Além desses, programas como o Bolsa Alimentação (crianças de até 6 anos), Bolsa Escola (crianças de 6 a 15 anos), Peti (crianças envolvidas nas piores formas de trabalho) e Agente Jovem de Desenvolvimento Social e Humano (jovens de 15 a 17 anos) também constituem programas redistributivos. Superam, entretanto, o simples apoio financeiro, conjugando proteção com responsabilidade. As famílias comprometem-se a cumprir seu dever constitucional de acompanhar o crescimento e o desenvolvimento saudáveis de suas criancinhas ou de manter seus meninos na escola. Os jovens atuam como agentes de desenvolvimento de suas próprias comunidades. São programas que dão o peixe e ensinam a pescar, que protegem e promovem e que buscam quebrar o ciclo intergeracional de pobreza.

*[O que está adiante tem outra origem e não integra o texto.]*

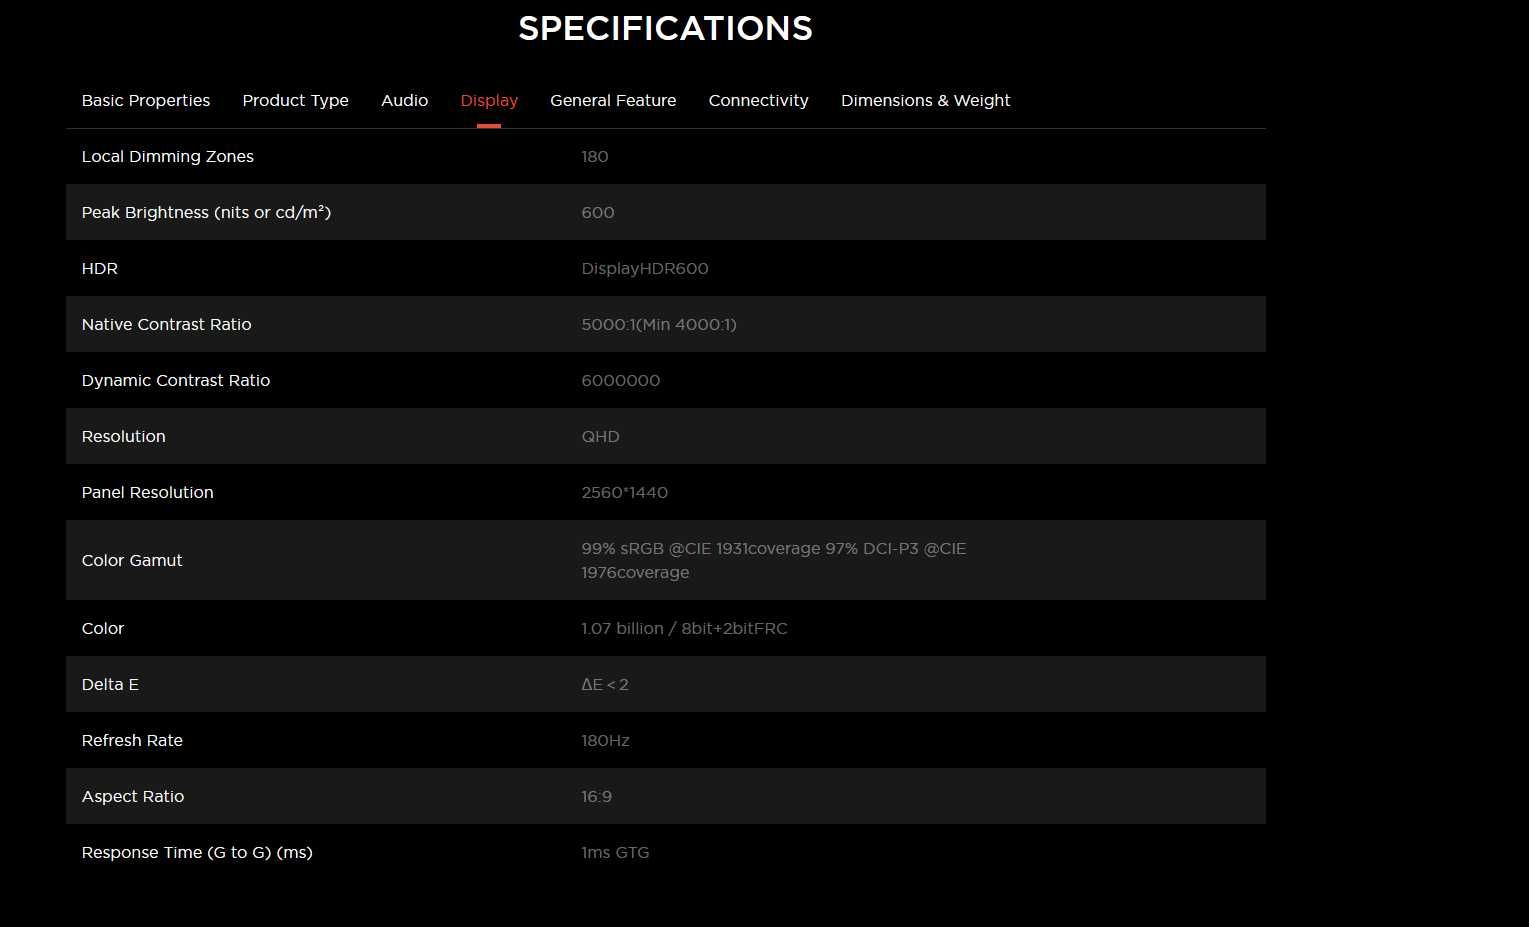Open the General Feature tab

click(613, 100)
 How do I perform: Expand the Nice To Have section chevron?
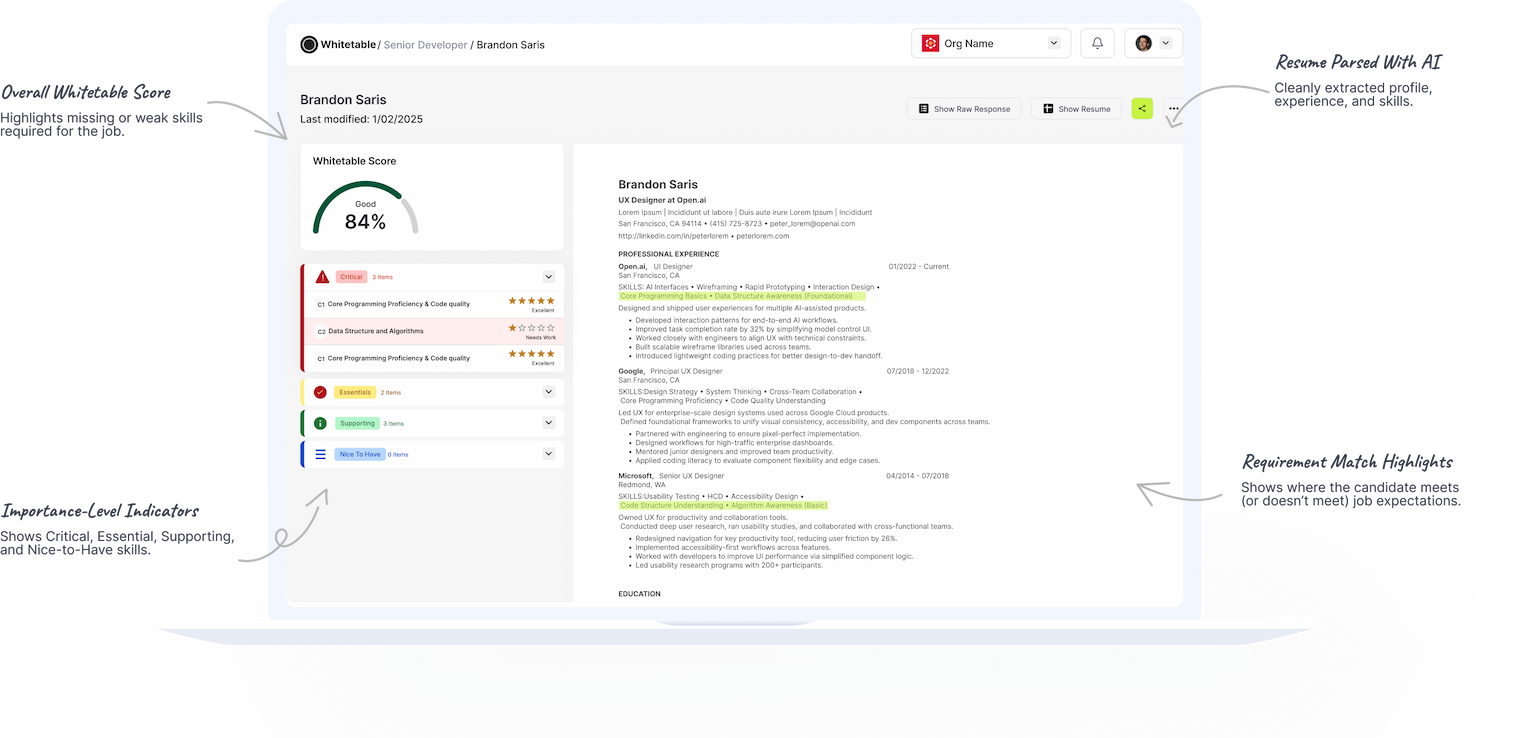[x=548, y=454]
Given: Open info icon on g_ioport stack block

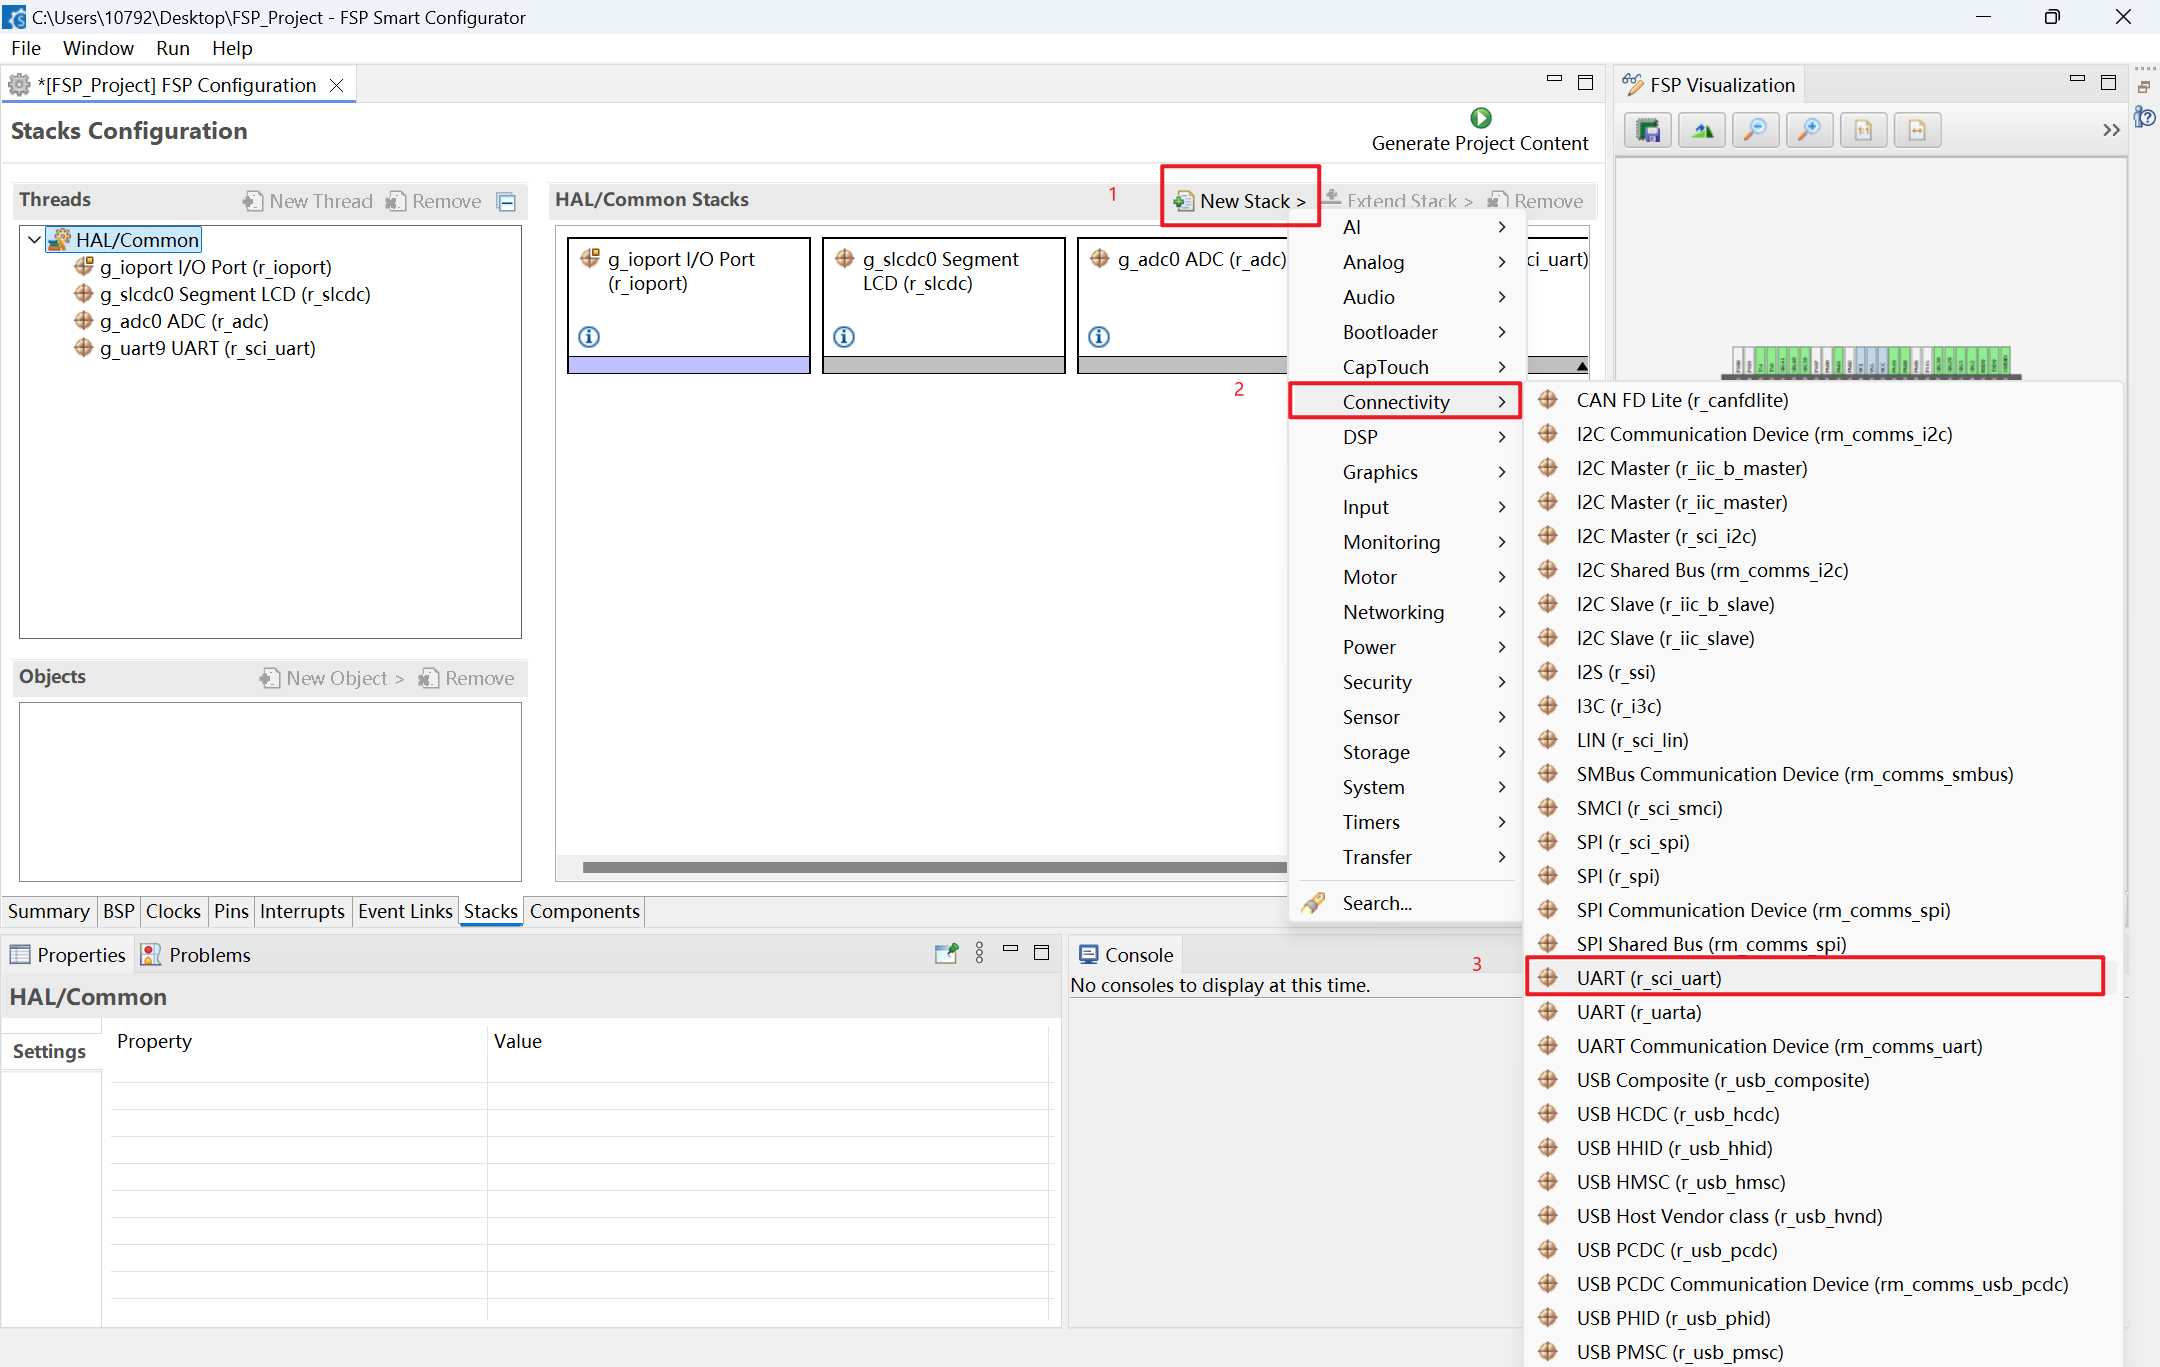Looking at the screenshot, I should pyautogui.click(x=589, y=336).
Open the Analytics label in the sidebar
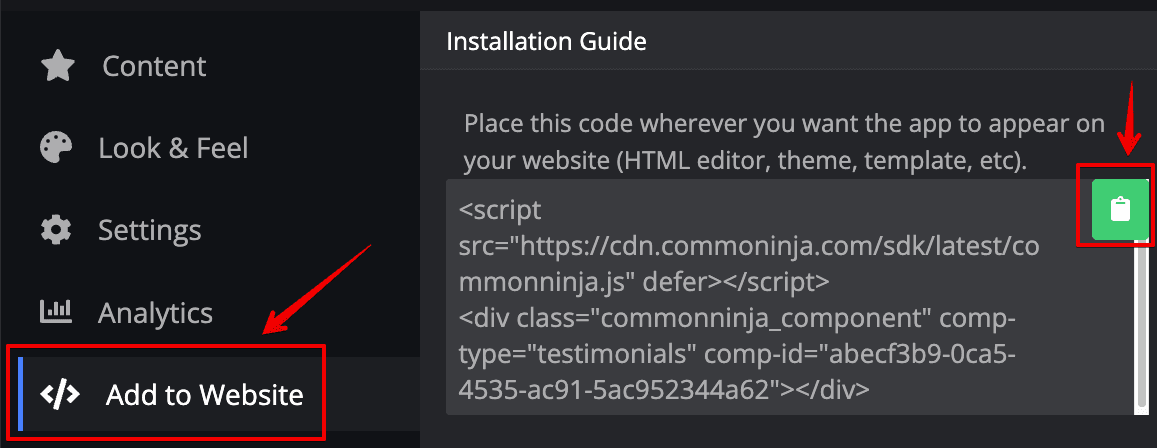The height and width of the screenshot is (448, 1160). (x=155, y=313)
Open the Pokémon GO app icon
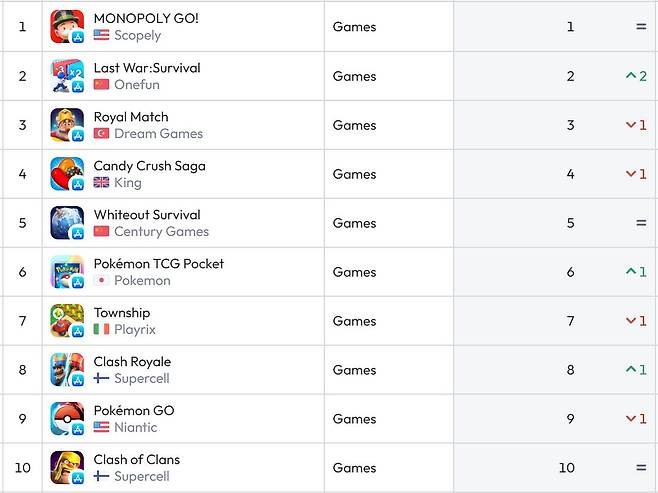This screenshot has width=658, height=493. (67, 419)
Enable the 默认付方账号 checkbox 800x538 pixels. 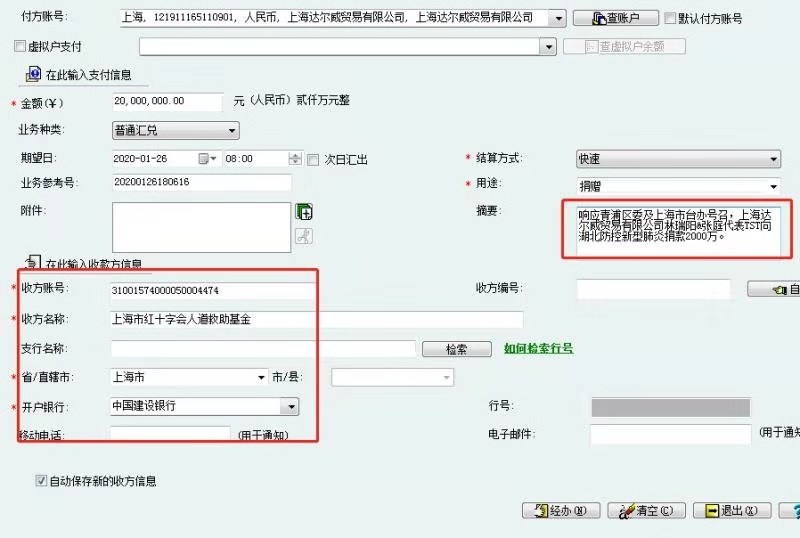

Programas de combate à pobreza, senhores economistas, devem ter um grau de complexidade muito maior. Partindo de estratégias que visem à participação e ao empoderamento dos mais afetados pela miséria, devem passar pela oferta de uma rede de proteção capaz de permitir acesso e permanência nas políticas de educação, saúde, habitação, cultura e lazer, só completando sua missão com a inclusão dessas pessoas no mundo pleno da economia. Uma política de diminuição das desigualdades tem ainda que enfrentar os desafios de como efetivamente focalizar nos pobres e evitar a pulverização de esforços através da convergência de ações, de como despartidarizar essa luta e fazer dela uma bandeira supra-ideológica, de como livrá-la da corrupção.
Quando tratamos da pobreza, não lidamos com um conceito abstrato, monetário, matemático. Estamos lidando com sujeitos concretos, de carne e osso, com sentimentos, valores e sonhos que precisam ser pensados em sua integralidade e devem ter um papel protagônico em seu processo de transformação.
WANDA ENGEL é secretária de Assistência Social e coordenadora nacional do Projeto Alvorada.